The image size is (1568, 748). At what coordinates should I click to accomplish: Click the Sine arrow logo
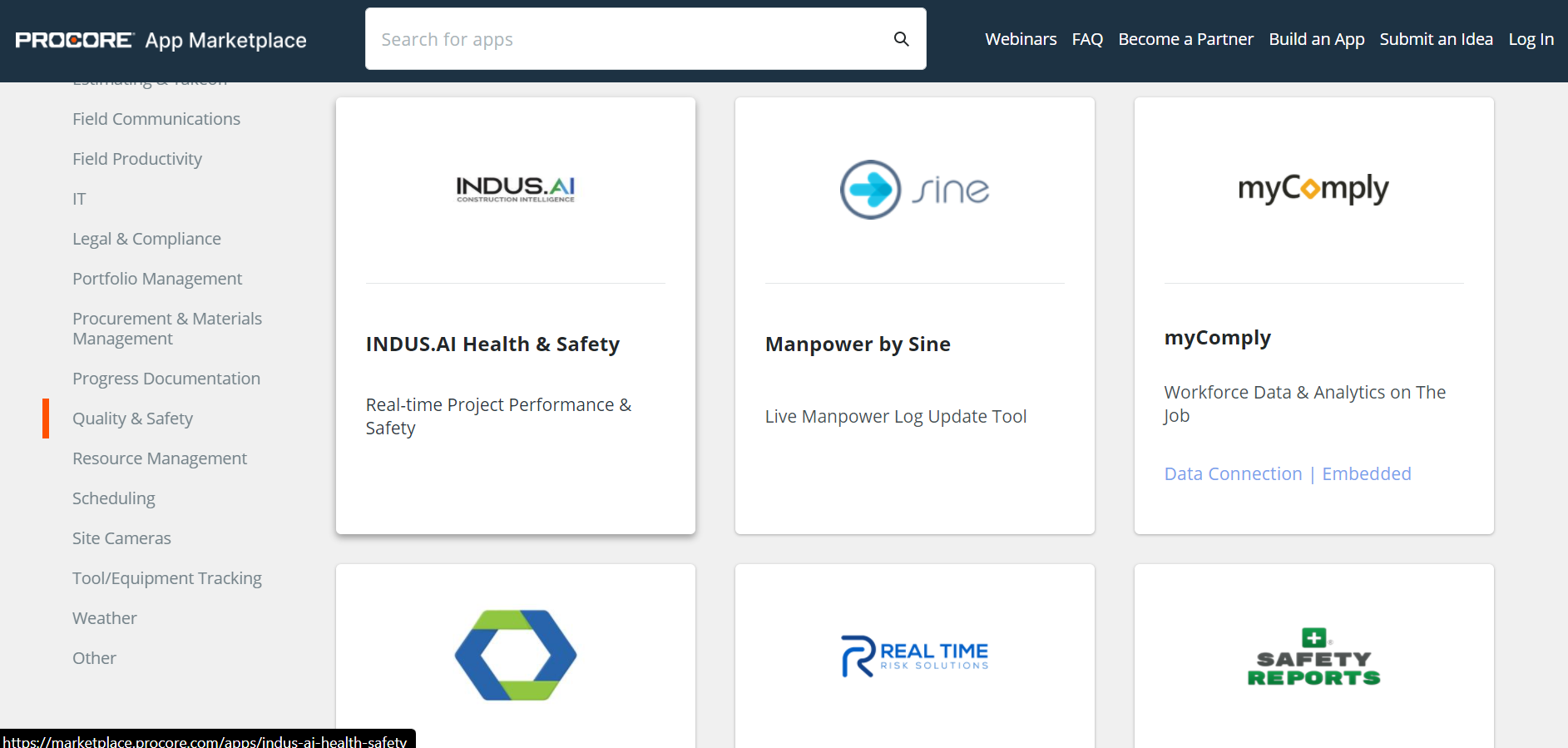pos(870,190)
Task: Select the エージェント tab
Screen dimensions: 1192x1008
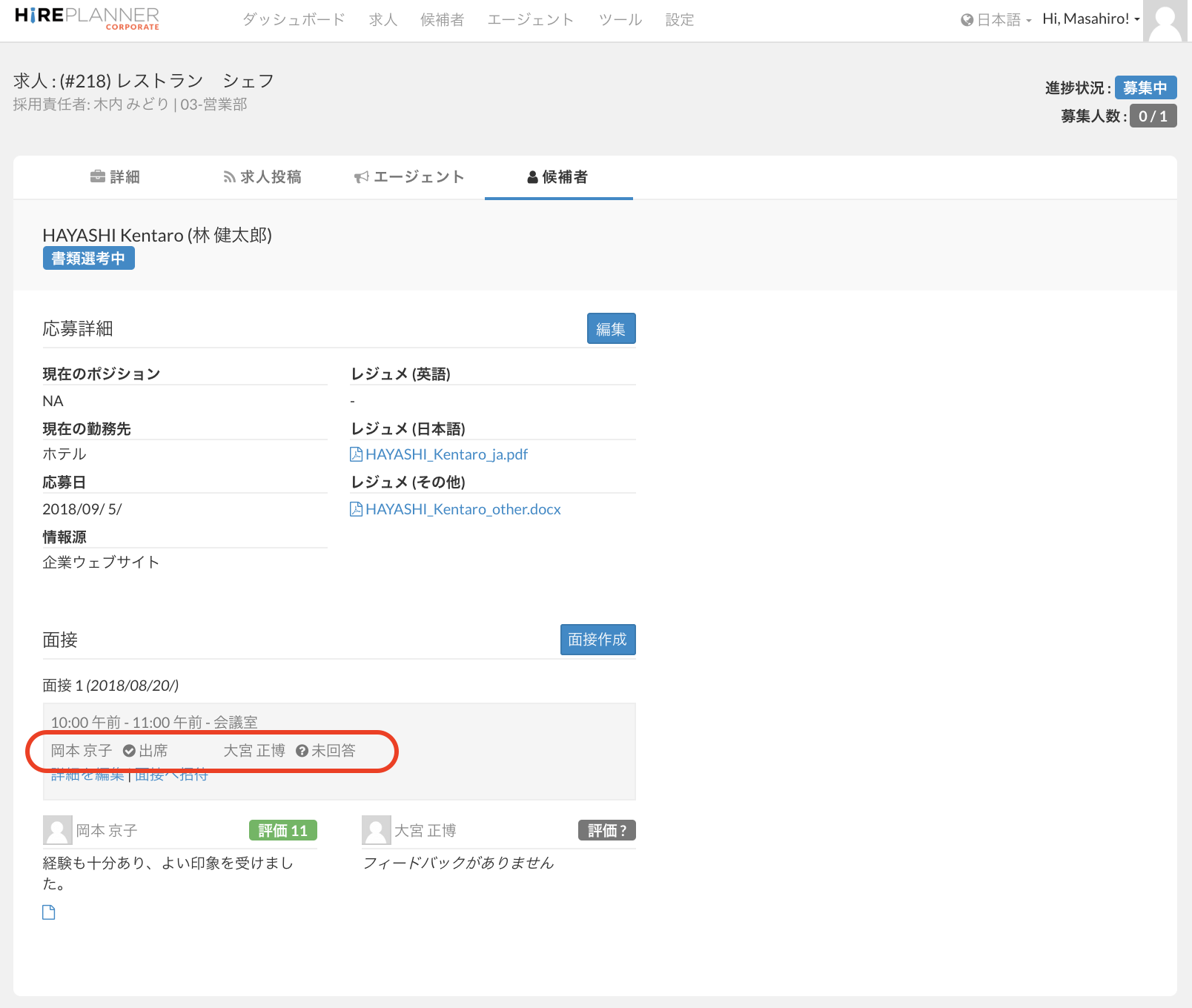Action: coord(409,177)
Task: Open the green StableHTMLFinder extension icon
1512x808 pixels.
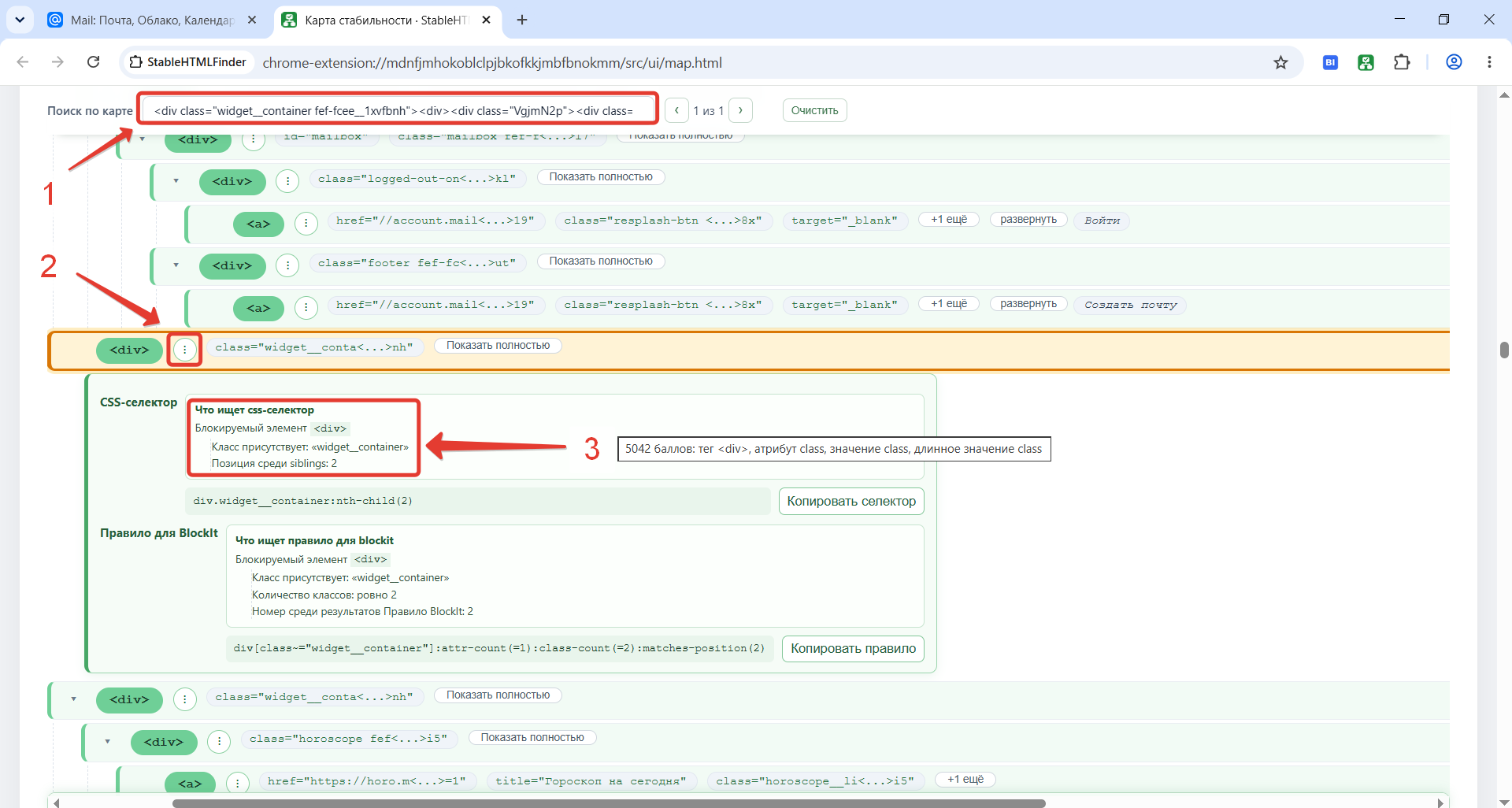Action: click(x=1366, y=62)
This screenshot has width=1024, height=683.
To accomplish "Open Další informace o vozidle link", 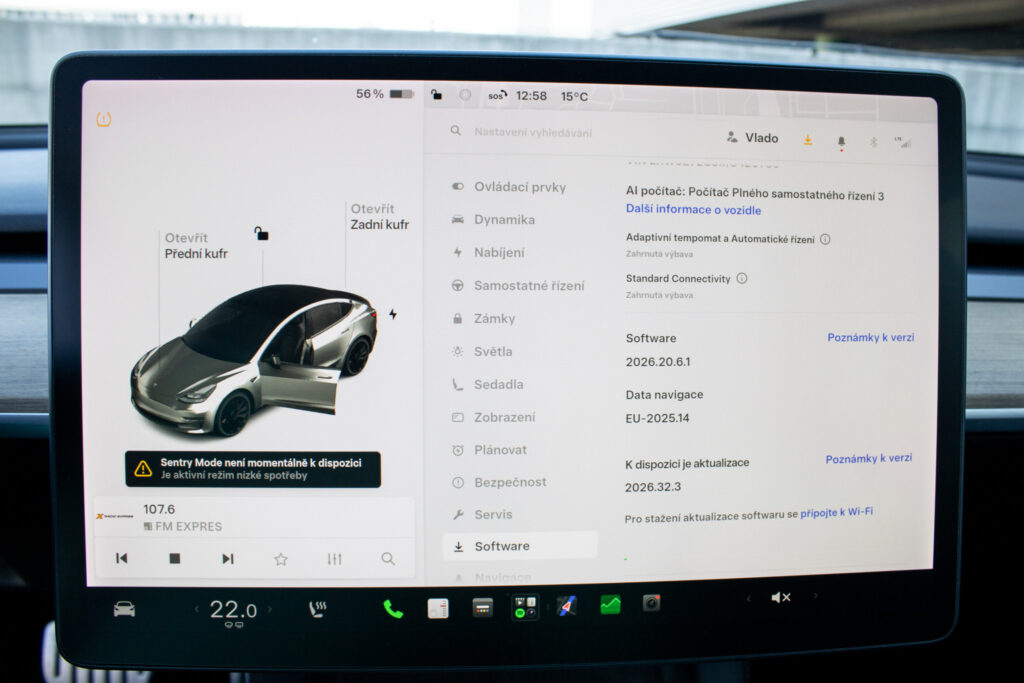I will 693,210.
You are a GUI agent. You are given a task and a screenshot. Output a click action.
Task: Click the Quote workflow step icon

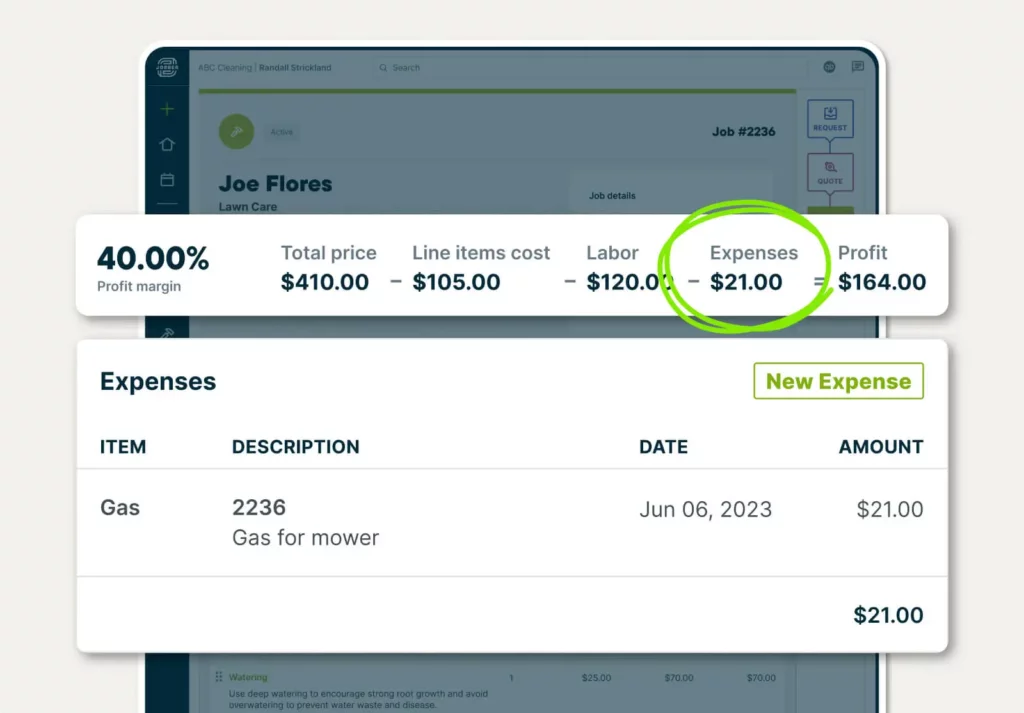(x=830, y=172)
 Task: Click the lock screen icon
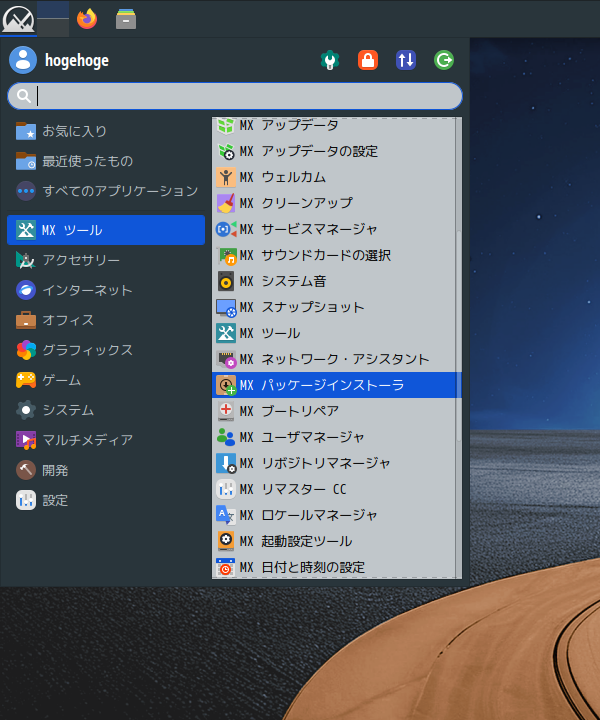(x=368, y=60)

┄┄┄┄┄┄┄┄┄┄┄┄┄┄┄┄┄┄┄┄

• _Exercise aim_
Reproduce exactly and only the lines from the "Task: Click the Quote workflow step icon" line to the last line of the records above. Do not carry over any pictures.

• _The answer_
Task: Click the Quote workflow step icon

(x=830, y=172)
 Task: Click the lock screen icon
(x=368, y=60)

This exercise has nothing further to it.